EXERCISE - The data below should be printed in full, exactly, and without any of its images.

☆ ☆ ☆ ☆ ☆

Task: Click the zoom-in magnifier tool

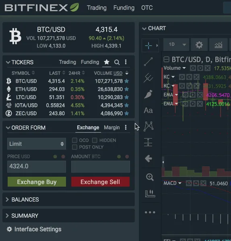Action: (x=150, y=177)
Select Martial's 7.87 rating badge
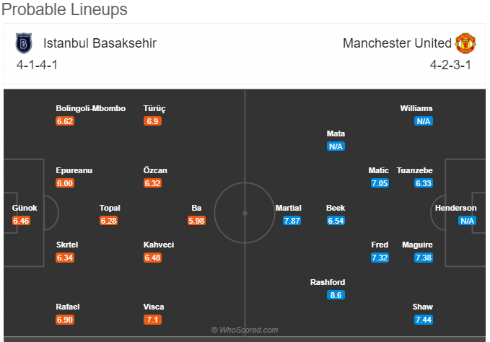The width and height of the screenshot is (490, 342). click(x=292, y=221)
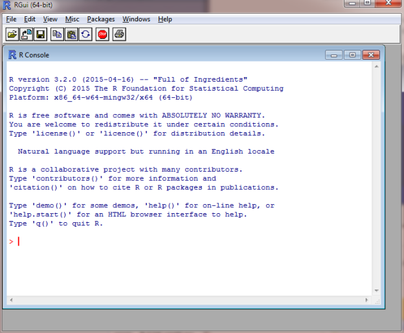Open the Edit menu
This screenshot has width=404, height=333.
(x=30, y=19)
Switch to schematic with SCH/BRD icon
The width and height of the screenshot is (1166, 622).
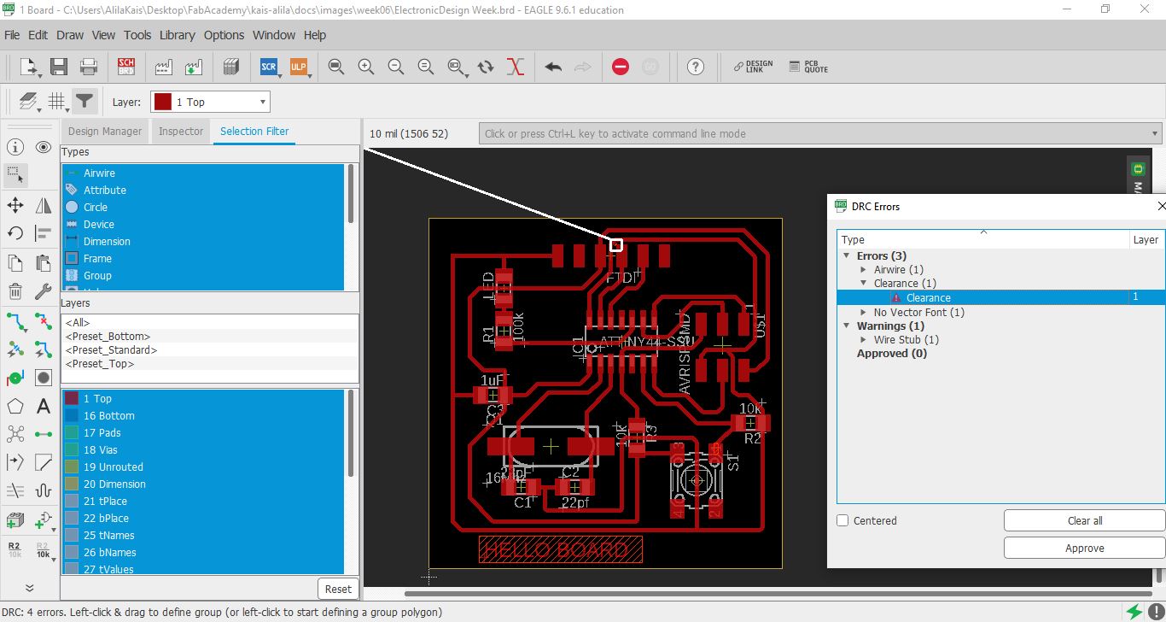pos(126,67)
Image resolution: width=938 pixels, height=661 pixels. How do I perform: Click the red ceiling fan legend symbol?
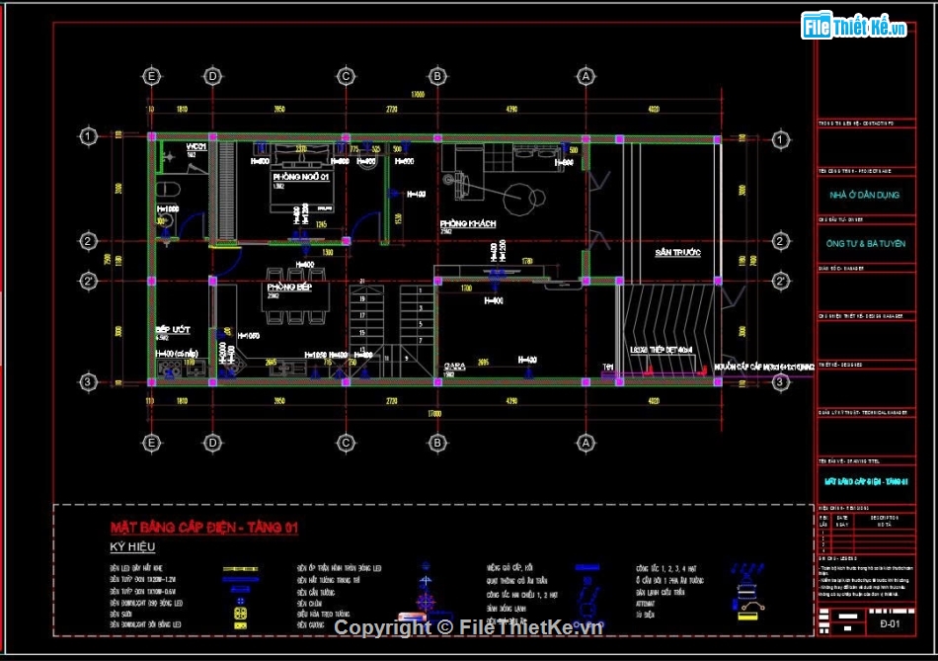[426, 601]
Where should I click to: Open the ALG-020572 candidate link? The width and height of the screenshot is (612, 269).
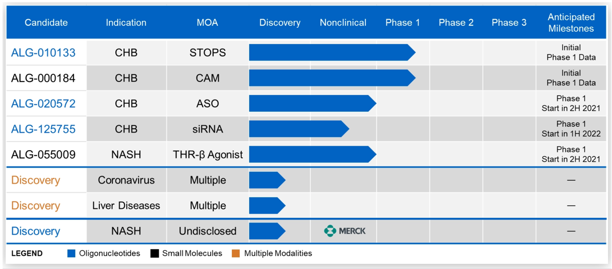tap(44, 104)
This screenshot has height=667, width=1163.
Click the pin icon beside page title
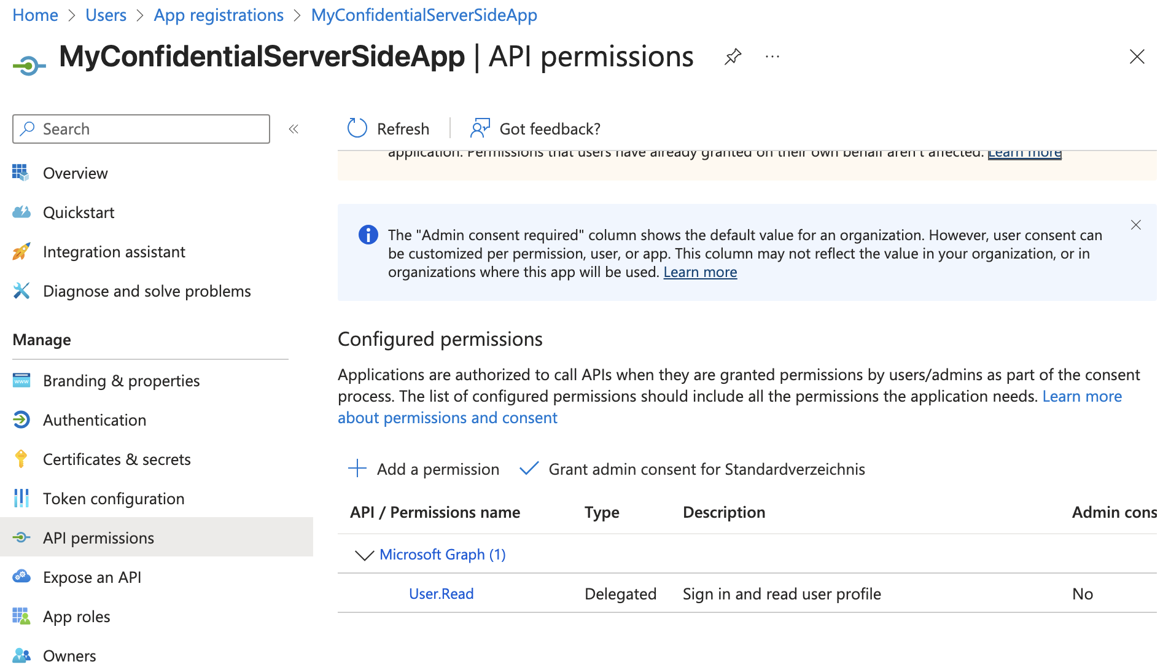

☆ ☆ ☆ ☆ ☆

SOLUTION BELOW -
Task: Click the zoom-in magnifier tool

Action: (x=150, y=177)
Select Martial's 7.87 rating badge
The width and height of the screenshot is (490, 342). click(x=292, y=221)
Open the Edit menu
This screenshot has width=404, height=333.
(x=30, y=19)
Switch to schematic with SCH/BRD icon
The width and height of the screenshot is (1166, 622).
pos(126,67)
Image resolution: width=938 pixels, height=661 pixels. How do I perform: Click the red ceiling fan legend symbol?
[426, 601]
Where should I click to: Open the ALG-020572 candidate link? The width and height of the screenshot is (612, 269).
tap(44, 104)
This screenshot has height=667, width=1163.
Click the pin icon beside page title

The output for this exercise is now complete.